Timberline Trail Recon
Abstract:
I had wanted to do this as a great epic with lots of research, planning, preparation and then the epic five-day struggle of man around the mountain. Instead I was driven back by inadequate research, poor execution, and an inch square rash in a very sensitive place.
The Story:
My goal is to do an exploratory adventure every year. In 2000 it was the Wallowas. Last year it was a solo backpack into Paradise Park on Mt. Hood. So this year I set my sights on an epic adventure; the Timberline Trail. This would have been a 40-mile progressive backpack around the mountain. This also fits into one of my life goals. So I did a little research and found a book published by "Lolits". Lolits is an acronym for "little old ladies in tennis shoes" and accurately describes the two authors. It had a lot of information about the trail. I also have the program "Topo!" on my computer to make topographic maps. Unfortunately these computer maps are based on the USGS topographic maps (probably some old ones) and have all their failings. And I had my own experience with backpacking because the Paradise Park trail is part of this loop. I had also done day hikes and backpacks on other parts of this trail.
So with much excitement and anxiety I started the trail on Thursday. I planned to leave at the end of rush hour, but I managed to get to Timberline Lodge at 1100PDT. This was about 2 hours after I had planned to start. I noticed a small drip of water and checked my hydration bag. Unfortunately the drinking tube was not correctly attached and I ended up spilling about a liter of water into my pack. I refilled by bag and started off at about 1120PDT.
Between Timberline Lodge and Ramona Falls the Timberline Trail (Trail 600) is on the same path as the Pacific Crest Trail (Trail 2000). I hiked past Timberline lodge and through the mix of high alpine meadows and forest. I hiked on toward the west or clockwise around the mountain. I passed a trail as expected and went down into Little ZigZag canyon. On the west rim of this canyon I met a wilderness steward and her son who were doing a survey for the University of Idaho. It was a questionnaire about your wilderness experience. I declined to answer, since I was late already, and continued on. But I chatted with her as I filled out my wilderness permit. One person, four nights. From here I continued to the south rim of ZigZag canyon.
ZigZag canyon looks immense from the rim. The dark fortress of Mississippi Head glares down ominously on the steep sandy sides and rushing river. But the trail down the south side of the canyon is through trees with many small springs seeping water that trickles across the trail. Nice and shady and cool. I stopped at the bottom and had my lunch with a couple from Massachusetts who were doing a day hike of the Paradise Park loop. While I ate I walked along the edge of the river to plan how I would cross.
I only got my boots slightly wet as I crossed the river. I then started plodding upward looking for the junction of the Pacific Crest Trail (Trail 2000) with the Paradise Park Loop (Trail 757). I found this and continued around and up on the PCT. Soon I passed the Paradise Park trail (Trail 778) itself. (It comes up from Government Camp.) At this point I crossed into the unknown and should have expected problems. All of the maps I carried neglected to show the PCT correctly. In one sense I was walking off the map.

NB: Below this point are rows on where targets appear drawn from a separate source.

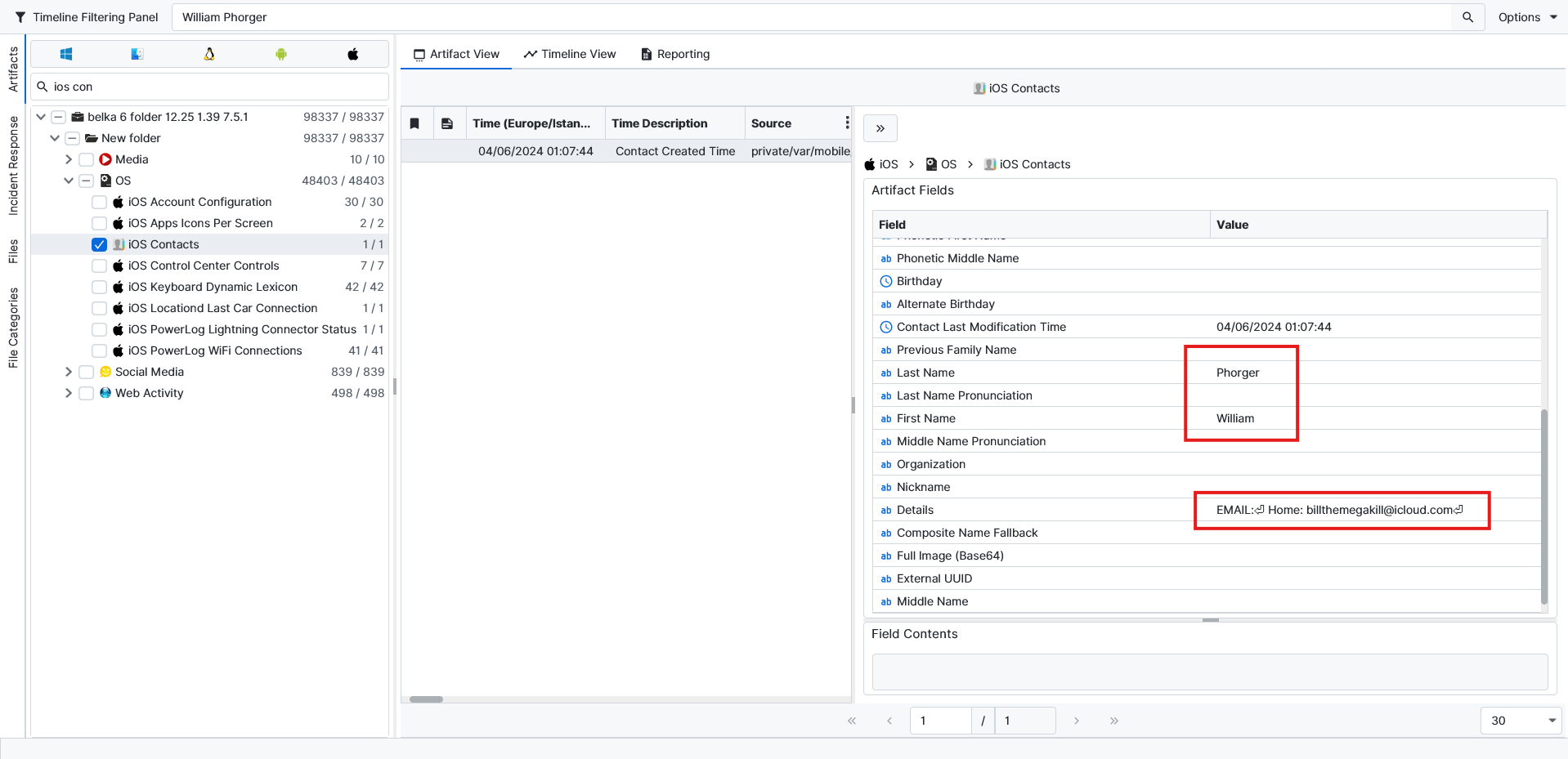Check the iOS Account Configuration checkbox
This screenshot has width=1568, height=759.
pos(100,202)
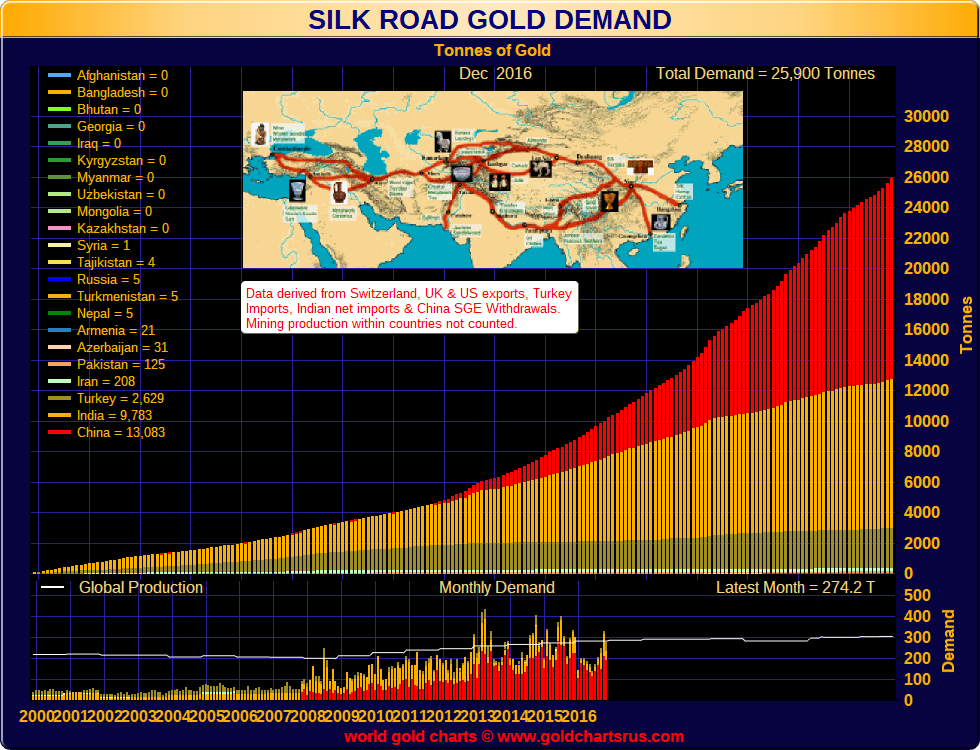Click the white Global Production legend line
This screenshot has height=750, width=980.
[x=52, y=588]
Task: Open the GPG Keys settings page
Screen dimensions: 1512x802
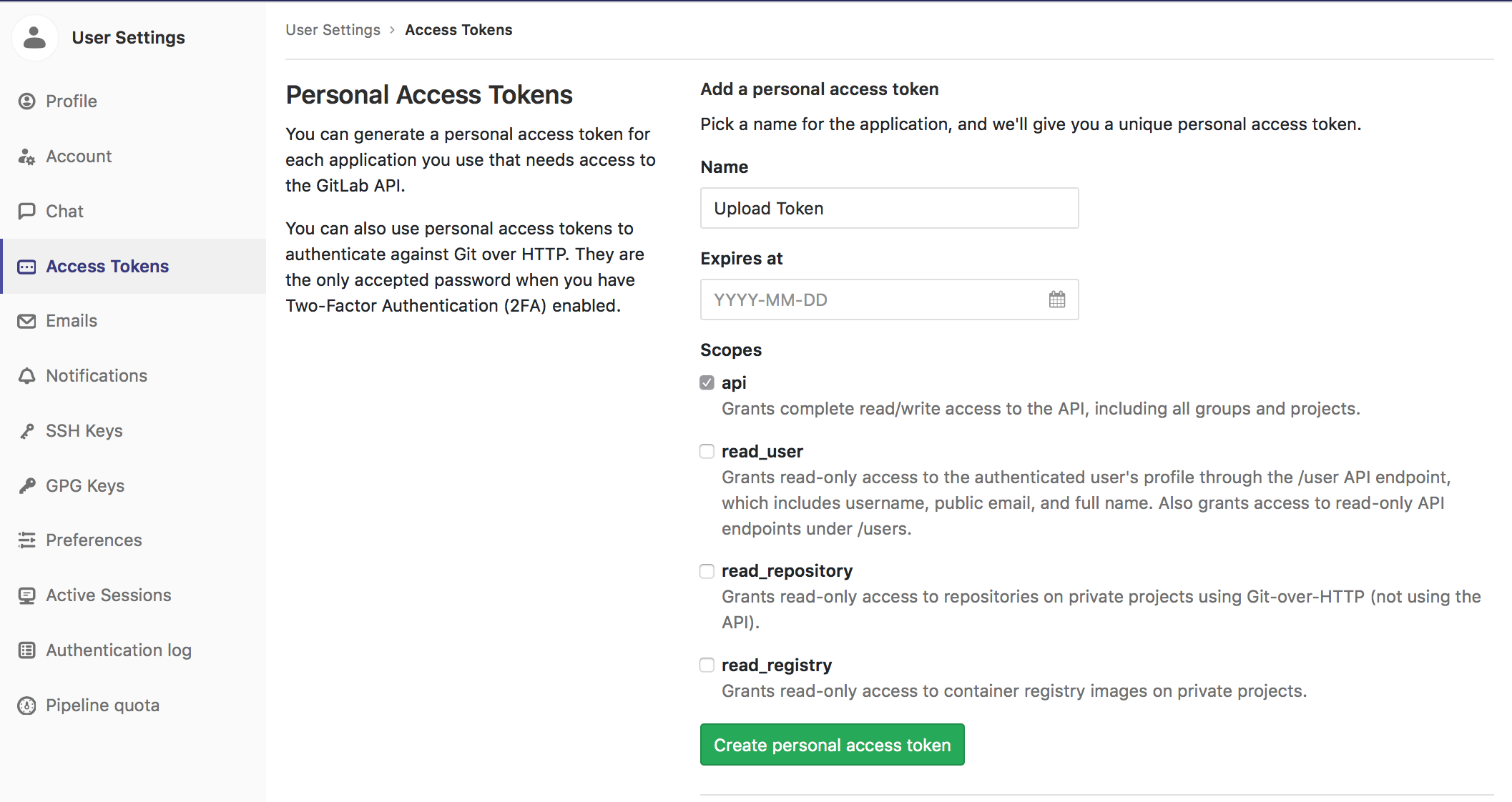Action: tap(85, 486)
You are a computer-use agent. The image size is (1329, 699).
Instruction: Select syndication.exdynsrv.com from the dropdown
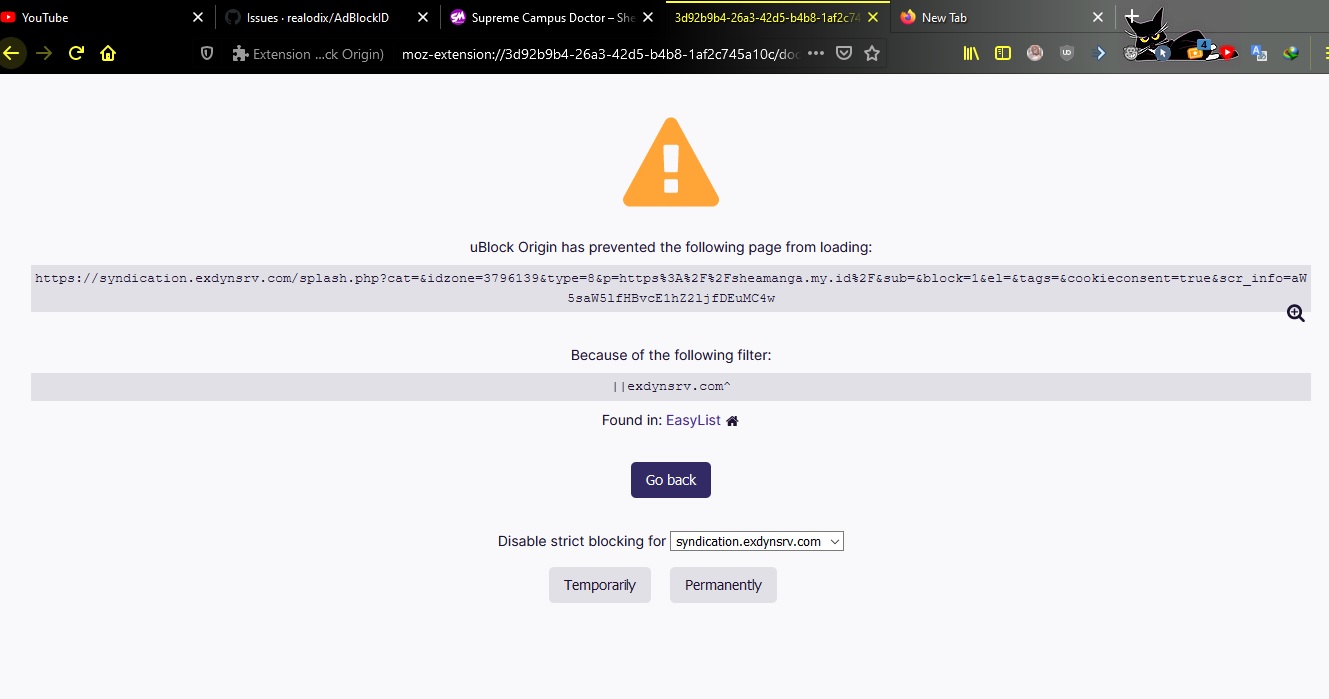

But a bigger issue at the moment was drinking water. I had just sucked the last gasping sip of water from the bag and needed to refill. This was not a problem because I had packed my water filter pump on top of my pack for easy access. Water is one of the heaviest things I carry, so if I can pump water regularly I can carry less and stop more. Fortunately I came to a nice creek about a mile down the trail. I have figured from the map that this was Lost Creek and I was about 800 feet below where the map showed the trail through Paradise Park. I stopped and filled my reservoir with water and had a snack. It was about 1500PDT.
I blithely donned my heavy pack and continued up the trail. A little further on I was stunned with a view of a spectacular canyon. And a conundrum. My assumption was that I was still on the mapped trail. If that was correct I was looking at the Sandy River canyon, a big canyon. This was a big canyon, so the trail should be back to my left. But the trail goes into the canyon to my right. What is this? I explore to my left and down and the meager trail here peters out into the remains of a campsite. I should be going down and southwest, not east into this canyon. So I find a trail that goes down and take it. It goes down hill. I am happy. Sort of.
Soon I recognize sights I have seen before. A large cubical rock, a certain stream. Oh damn, I’m going backwards! I turn and start back up. The trail into the canyon is my only option. Here I fortunately meet another ‘round the mountain hiker. He tells me that the trail into the canyon is correct and starts to go down hill soon after you get back into the woods on the other side. I am relieved and push on. Down the narrow trail across a steep slope of loose sand. Turn at the end past a waterfall, then back up hill and into the woods. Soon I even pass the Paradise Park Loop trail (Trail 757). I am back on the map but it is now 1600PDT and I am starting to get hungry.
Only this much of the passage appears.